───── Information supplied

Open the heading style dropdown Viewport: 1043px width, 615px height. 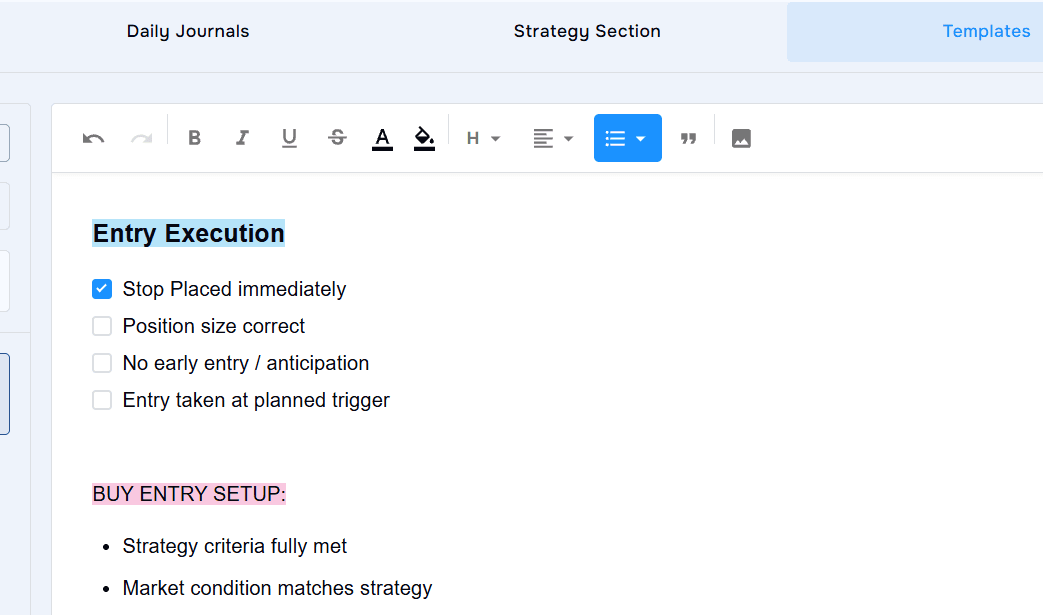coord(483,138)
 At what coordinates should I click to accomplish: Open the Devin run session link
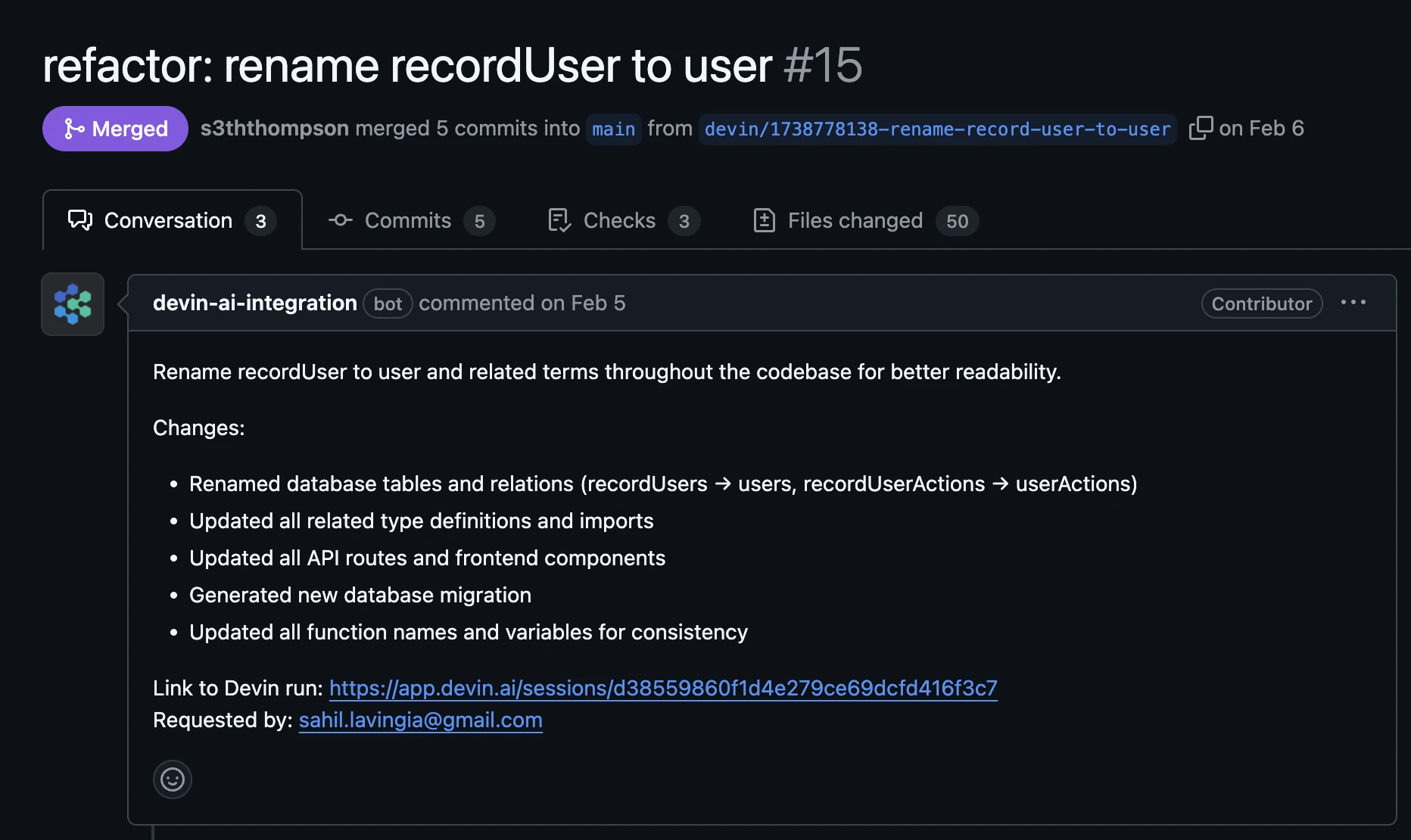click(x=663, y=688)
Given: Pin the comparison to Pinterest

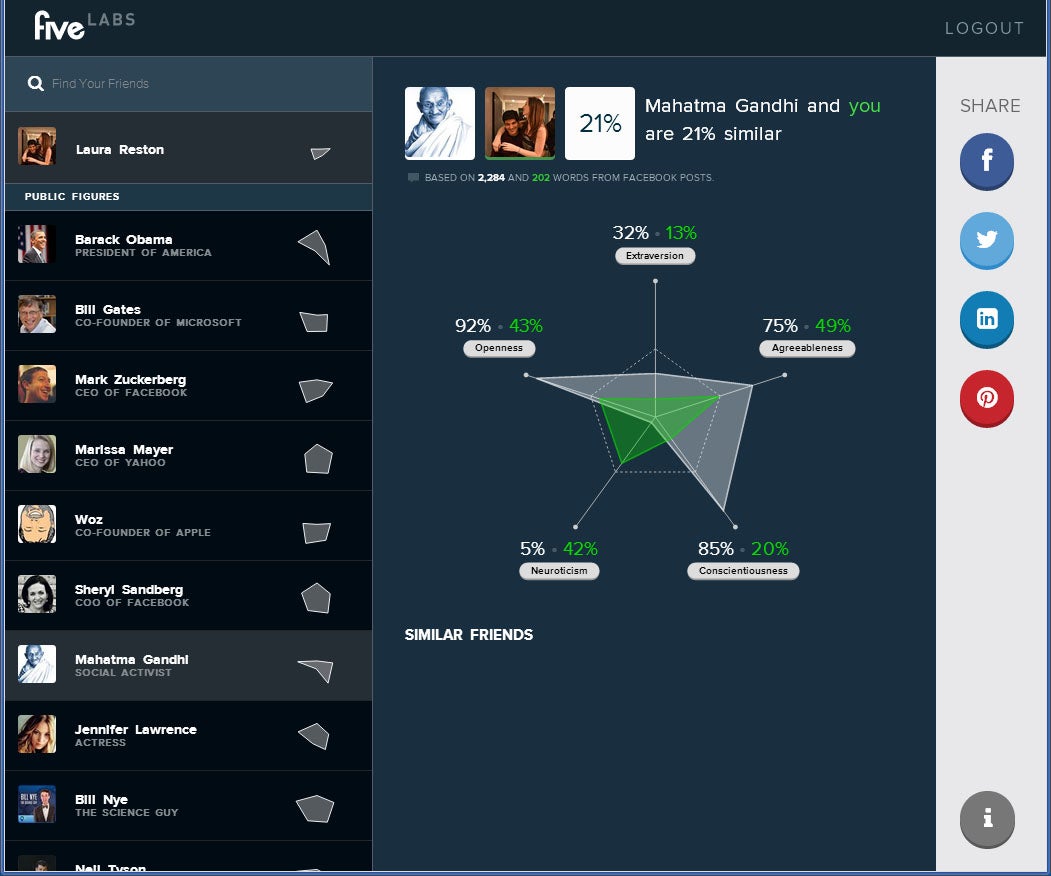Looking at the screenshot, I should [986, 398].
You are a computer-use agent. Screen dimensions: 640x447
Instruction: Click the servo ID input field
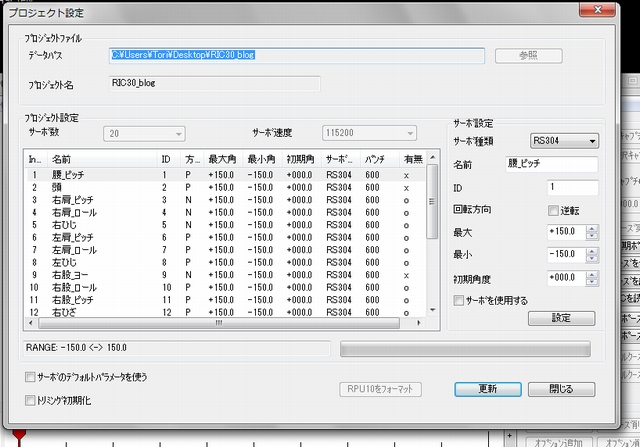[572, 188]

──────────

▶ **Work request**: The lines to copy begin at the one containing "You are a computer-use" and end at the last line of the records. Set down exactly those lines and no others, both ends included, and omit all pictures.

▶ **Answer for this exercise**:
You are a computer-use agent. Screen dimensions: 640x447
Instruction: Click the servo ID input field
[572, 188]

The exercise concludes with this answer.